[Reading text — start]

• Saturday, April 20, 2024

Coronavirus

Boris Johnson plans onslaught on obesity as part of UK’s recovery agenda

“From helping people get fit and healthy and lowering their risk of illness, to improving air quality and cutting congestion, cycling and walking have a huge role to play in tackling some of the biggest health and environmental challenges that we face,” says Prime Minister Boris Johnson, who used to cycle to work as London mayor and a backbench MP, (File photo: Dan Kitwood/Getty Images)

By: Eastern Eye Staff

BORIS JOHNSON is planning a “war” on obesity as part of his national Covid-19 recovery agenda, with a focus on “helping people to live healthier and more active lives”.

The prime minister is set to adopt a “much more interventionist” approach in tackling obesity, the Times reported on Friday (16).

Johnson had been seen as an opponent of “nanny state” interventions, such as the “sin taxes”. He seemed to have had a rethink about his stand, considering the health risks due to obesity.

The prime minister reportedly told senior ministers and advisers, “I’ve changed my mind on this”. Reports noted that he was “convinced” that his weight had been a key factor that landed him in intensive care.

James Forsyth, political editor of The Spectator, wrote in a column for the Times that Johnson had remarked “it’s all right for you thinnies” while discussing the pandemic in Downing Street.

He had also recently suggested that not being a “fatty in your fifties” could reduce vulnerability to Covid-19.

Notably, preliminary research had said obesity doubled the risk of hospitalisation due Covid-19 complications. Obesity is also associated with health problems such as diabetes and heart disease, too.

Recent official figures said at least 25 per cent Covid-19 patients who had died in England suffered from diabetes. Experts, however, have cautioned against rushing to conclusions.

[Reading text — finish]
[Source data — start]

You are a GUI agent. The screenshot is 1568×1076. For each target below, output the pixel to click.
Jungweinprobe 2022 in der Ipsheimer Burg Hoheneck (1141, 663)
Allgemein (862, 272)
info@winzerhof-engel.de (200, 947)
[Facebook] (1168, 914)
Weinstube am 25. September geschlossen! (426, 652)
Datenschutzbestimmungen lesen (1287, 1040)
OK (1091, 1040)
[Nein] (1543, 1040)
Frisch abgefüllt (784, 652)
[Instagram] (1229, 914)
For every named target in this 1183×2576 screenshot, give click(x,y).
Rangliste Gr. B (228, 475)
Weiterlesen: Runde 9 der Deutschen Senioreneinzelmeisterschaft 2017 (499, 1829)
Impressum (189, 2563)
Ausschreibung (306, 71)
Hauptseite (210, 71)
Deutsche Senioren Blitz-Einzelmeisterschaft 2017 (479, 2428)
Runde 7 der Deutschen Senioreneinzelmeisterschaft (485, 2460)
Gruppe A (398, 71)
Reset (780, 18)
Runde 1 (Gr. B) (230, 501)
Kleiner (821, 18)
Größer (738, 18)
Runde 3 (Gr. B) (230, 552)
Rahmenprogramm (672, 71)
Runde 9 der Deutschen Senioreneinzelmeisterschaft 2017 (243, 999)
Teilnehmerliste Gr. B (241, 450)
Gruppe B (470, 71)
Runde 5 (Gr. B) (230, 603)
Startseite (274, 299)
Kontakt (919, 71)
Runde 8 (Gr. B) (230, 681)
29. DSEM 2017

[Source data — finish]

_Your task:_ From the article on Boris Johnson's plan to tackle obesity, write out word for word the part that opens with the words containing "James Forsyth, political" and closes with "heart disease, too.".

_Solution to this problem:_
James Forsyth, political editor of The Spectator, wrote in a column for the Times that Johnson had remarked “it’s all right for you thinnies” while discussing the pandemic in Downing Street.

He had also recently suggested that not being a “fatty in your fifties” could reduce vulnerability to Covid-19.

Notably, preliminary research had said obesity doubled the risk of hospitalisation due Covid-19 complications. Obesity is also associated with health problems such as diabetes and heart disease, too.